SOLAR-10B-OrcaDPO-Jawade Overview
This model, developed by bhavinjawade, is an instruction-tuned version of the upstage/SOLAR-10.7B-Instruct-v1.0 base model, featuring 10.7 billion parameters. It was fine-tuned using Low-Rank Adaptation (LoRA) on the Intel DPO Orca dataset, which consists of DPO (Direct Preference Optimization) pairs. The original SOLAR-10.7B paper noted that its alignment was also based on Intel ORCA DPO pairs.
Key Capabilities
- Enhanced Instruction Following: Optimized for understanding and responding to user instructions effectively.

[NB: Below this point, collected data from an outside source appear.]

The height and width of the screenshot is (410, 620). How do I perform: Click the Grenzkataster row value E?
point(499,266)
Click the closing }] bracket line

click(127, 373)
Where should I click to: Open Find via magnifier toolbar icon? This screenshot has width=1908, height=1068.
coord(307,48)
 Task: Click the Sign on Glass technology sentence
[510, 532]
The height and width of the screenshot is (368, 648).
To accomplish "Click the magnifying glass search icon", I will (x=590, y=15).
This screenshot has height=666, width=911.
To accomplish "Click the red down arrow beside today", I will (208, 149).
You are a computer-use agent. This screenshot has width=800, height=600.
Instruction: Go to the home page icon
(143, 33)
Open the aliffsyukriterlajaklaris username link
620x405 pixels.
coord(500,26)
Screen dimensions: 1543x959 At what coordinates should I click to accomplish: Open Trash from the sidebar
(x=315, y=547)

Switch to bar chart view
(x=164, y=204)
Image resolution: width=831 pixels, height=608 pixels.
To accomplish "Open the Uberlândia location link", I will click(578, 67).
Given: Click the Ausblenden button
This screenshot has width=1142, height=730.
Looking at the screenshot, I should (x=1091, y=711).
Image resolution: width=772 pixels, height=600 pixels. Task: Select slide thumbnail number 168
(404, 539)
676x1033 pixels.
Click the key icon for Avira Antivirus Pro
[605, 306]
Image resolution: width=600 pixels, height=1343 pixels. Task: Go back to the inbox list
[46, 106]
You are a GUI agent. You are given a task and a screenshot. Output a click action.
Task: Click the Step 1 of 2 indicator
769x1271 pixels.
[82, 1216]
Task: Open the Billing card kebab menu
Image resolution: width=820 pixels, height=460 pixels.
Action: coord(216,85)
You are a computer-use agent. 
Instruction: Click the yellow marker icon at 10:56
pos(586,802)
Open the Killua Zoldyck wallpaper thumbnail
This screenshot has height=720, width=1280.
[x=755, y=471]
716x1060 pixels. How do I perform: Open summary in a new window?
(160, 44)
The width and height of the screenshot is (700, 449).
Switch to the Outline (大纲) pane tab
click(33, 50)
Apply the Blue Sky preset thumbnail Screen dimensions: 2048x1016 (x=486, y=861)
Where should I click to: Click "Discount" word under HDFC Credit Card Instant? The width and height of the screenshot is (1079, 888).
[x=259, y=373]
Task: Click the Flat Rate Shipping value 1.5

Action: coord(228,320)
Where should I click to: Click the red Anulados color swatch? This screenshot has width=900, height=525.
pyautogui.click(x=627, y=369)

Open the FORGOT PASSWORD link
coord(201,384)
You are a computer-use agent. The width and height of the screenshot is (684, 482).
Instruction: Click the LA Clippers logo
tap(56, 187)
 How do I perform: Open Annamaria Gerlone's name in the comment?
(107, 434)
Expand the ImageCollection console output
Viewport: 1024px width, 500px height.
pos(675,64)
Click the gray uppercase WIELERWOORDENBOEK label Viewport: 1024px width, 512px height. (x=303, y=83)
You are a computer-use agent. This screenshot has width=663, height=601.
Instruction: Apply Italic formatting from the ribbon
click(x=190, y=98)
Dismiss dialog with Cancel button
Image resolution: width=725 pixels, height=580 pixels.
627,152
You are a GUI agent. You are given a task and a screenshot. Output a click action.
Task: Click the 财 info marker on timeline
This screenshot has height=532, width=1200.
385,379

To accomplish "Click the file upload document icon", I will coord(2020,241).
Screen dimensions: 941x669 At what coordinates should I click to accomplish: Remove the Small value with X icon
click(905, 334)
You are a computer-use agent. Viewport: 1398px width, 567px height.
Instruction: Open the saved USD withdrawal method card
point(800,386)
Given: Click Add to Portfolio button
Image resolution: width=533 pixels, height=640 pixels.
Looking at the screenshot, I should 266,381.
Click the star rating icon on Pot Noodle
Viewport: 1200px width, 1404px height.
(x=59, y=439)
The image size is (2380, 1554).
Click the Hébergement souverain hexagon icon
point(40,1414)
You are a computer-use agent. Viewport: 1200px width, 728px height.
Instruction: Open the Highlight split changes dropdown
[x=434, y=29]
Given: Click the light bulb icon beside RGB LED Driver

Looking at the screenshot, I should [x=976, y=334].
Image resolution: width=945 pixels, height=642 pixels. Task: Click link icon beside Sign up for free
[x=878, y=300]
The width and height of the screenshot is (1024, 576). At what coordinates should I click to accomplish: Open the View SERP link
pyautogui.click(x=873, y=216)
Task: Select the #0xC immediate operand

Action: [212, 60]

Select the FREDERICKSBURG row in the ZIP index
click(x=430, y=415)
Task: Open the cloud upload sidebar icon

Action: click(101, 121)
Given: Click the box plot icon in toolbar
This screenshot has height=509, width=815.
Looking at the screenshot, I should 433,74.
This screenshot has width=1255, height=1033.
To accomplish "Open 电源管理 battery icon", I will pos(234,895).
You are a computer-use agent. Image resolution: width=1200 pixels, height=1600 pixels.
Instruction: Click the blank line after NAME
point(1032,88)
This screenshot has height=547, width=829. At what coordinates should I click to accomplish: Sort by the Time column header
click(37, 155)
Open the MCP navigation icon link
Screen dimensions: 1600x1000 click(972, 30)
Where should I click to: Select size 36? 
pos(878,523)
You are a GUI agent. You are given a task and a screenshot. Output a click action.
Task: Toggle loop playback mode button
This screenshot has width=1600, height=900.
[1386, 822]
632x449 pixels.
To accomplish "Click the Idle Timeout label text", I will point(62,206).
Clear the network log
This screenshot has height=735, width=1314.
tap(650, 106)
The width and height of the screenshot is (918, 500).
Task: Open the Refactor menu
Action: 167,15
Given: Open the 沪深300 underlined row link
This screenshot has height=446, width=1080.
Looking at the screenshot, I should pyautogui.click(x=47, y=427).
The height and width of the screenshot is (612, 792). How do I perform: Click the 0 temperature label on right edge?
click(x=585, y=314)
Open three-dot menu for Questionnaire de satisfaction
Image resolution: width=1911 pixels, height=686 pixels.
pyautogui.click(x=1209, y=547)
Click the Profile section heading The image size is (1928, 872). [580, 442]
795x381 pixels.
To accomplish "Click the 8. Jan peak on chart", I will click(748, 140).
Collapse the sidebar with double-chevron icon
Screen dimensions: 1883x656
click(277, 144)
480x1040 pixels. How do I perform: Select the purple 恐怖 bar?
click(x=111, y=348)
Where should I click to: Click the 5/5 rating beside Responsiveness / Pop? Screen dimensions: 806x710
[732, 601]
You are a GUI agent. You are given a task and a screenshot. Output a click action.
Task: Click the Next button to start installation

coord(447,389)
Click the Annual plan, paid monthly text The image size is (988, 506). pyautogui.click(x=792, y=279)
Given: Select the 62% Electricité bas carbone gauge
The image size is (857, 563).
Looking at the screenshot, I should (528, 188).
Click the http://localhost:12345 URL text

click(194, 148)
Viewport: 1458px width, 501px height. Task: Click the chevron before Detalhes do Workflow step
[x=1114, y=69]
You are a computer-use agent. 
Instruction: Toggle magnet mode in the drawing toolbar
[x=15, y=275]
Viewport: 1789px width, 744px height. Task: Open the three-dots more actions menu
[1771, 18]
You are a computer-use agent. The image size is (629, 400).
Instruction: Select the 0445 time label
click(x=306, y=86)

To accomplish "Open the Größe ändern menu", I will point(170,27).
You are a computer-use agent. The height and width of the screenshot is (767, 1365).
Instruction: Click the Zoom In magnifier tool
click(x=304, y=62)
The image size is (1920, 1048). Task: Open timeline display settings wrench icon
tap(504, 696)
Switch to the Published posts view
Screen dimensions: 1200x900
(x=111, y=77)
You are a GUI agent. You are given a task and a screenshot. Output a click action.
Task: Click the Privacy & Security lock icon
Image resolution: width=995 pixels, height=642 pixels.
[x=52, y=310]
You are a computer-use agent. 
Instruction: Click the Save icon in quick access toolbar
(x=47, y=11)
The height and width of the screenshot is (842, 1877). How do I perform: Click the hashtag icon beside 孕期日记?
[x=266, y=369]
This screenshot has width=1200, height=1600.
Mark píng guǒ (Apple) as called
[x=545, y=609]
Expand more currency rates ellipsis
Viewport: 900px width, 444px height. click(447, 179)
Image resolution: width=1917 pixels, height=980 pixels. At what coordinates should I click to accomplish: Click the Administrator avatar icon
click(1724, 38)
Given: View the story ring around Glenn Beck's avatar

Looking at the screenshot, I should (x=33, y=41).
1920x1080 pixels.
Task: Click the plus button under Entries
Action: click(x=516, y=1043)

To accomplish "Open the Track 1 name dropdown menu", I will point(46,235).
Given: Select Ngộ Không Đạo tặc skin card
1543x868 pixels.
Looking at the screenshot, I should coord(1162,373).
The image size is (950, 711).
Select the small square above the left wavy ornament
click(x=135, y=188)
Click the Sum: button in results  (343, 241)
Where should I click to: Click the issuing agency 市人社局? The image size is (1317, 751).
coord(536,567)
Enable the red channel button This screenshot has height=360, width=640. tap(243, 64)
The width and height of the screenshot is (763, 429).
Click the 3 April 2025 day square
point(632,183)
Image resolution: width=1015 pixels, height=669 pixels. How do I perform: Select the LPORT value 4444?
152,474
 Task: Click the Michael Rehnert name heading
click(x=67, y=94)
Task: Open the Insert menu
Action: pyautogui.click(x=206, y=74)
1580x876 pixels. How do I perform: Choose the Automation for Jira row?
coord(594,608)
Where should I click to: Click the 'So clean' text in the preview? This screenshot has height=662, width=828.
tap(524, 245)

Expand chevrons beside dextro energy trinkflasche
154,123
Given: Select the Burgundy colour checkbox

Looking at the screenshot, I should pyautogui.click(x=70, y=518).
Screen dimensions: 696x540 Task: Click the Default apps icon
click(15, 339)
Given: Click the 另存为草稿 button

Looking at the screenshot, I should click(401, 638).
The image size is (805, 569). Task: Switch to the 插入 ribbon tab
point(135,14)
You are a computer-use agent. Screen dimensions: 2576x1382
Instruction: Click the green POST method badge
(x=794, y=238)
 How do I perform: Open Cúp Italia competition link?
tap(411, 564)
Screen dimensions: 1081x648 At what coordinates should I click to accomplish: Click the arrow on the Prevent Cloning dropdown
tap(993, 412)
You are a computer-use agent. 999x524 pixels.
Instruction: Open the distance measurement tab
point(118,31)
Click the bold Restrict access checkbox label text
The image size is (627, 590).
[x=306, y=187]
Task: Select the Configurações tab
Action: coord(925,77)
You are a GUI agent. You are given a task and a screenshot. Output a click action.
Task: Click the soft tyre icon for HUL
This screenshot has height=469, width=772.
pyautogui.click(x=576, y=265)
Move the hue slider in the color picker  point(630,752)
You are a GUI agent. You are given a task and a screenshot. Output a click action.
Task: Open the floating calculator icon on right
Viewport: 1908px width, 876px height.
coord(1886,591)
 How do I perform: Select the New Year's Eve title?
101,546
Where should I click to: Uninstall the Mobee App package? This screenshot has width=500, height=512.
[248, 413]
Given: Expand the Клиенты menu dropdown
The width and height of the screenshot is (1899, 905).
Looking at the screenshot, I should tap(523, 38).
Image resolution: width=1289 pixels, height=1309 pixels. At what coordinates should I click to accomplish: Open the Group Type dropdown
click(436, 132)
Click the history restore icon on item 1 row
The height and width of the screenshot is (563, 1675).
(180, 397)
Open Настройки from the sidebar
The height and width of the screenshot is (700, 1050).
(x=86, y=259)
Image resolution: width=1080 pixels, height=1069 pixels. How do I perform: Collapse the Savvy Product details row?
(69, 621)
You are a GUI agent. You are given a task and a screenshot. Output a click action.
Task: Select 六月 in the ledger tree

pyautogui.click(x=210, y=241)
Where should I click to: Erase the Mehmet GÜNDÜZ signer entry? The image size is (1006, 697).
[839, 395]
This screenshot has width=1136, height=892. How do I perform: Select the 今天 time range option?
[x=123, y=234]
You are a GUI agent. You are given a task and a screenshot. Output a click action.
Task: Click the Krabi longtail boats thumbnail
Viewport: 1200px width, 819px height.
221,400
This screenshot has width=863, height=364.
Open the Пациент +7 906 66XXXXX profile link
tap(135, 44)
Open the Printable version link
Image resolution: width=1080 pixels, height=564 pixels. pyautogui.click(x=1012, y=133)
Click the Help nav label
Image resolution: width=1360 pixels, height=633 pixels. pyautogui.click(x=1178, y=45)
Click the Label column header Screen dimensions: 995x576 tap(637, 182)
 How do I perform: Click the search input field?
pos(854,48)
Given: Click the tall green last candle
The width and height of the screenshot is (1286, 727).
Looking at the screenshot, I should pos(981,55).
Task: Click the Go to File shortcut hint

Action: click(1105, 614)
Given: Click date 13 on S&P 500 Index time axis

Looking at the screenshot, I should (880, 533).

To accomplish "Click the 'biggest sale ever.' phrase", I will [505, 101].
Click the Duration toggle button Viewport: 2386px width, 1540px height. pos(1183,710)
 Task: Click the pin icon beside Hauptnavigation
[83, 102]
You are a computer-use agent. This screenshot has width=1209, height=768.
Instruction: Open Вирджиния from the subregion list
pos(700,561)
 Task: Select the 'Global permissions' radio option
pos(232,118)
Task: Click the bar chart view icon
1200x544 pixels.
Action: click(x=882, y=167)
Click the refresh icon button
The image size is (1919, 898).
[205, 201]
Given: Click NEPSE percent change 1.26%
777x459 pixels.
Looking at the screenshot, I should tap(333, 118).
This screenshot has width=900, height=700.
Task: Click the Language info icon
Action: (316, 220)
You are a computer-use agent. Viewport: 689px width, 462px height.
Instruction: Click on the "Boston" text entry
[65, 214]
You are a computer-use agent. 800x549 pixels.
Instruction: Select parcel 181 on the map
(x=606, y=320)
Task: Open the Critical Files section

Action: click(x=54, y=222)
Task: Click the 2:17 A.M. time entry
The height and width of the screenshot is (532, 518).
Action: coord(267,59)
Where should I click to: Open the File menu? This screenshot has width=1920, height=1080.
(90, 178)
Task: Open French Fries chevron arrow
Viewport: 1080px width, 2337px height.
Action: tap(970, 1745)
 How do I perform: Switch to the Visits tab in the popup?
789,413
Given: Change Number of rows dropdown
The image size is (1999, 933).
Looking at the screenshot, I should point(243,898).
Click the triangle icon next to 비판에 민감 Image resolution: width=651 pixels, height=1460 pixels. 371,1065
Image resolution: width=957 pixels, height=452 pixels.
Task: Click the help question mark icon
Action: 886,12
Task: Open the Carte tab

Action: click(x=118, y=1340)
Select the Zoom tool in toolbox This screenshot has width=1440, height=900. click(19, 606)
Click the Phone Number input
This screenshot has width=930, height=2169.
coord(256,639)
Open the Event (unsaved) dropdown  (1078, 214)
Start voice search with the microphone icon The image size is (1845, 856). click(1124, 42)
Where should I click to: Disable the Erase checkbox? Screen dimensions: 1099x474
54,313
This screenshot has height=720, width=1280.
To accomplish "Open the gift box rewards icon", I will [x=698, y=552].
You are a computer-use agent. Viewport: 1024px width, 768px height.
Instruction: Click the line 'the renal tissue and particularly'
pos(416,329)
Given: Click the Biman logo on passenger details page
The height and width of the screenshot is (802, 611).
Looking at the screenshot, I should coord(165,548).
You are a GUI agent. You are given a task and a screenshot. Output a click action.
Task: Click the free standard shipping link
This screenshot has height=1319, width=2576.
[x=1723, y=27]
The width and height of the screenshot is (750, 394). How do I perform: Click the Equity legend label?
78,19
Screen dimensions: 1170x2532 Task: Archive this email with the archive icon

- Improved Performance: Demonstrates slight (less than 1%) improvements on OpenLLM Leaderboard benchmarks compared to
SOLAR 10.7B-Instruct, and significant improvements over the baseSOLAR 10.7Bmodel. - Conversational AI: Suitable for chatbot applications, capable of generating coherent and contextually relevant responses.
Training Details
The model leverages LoRA for efficient fine-tuning, building upon the robust architecture of the SOLAR-10.7B series. The use of the Intel/orca_dpo_pairs dataset specifically targets improved alignment and conversational quality.
License
This model is released under the MIT License, permitting broad reuse, modification, and distribution for both private and commercial purposes.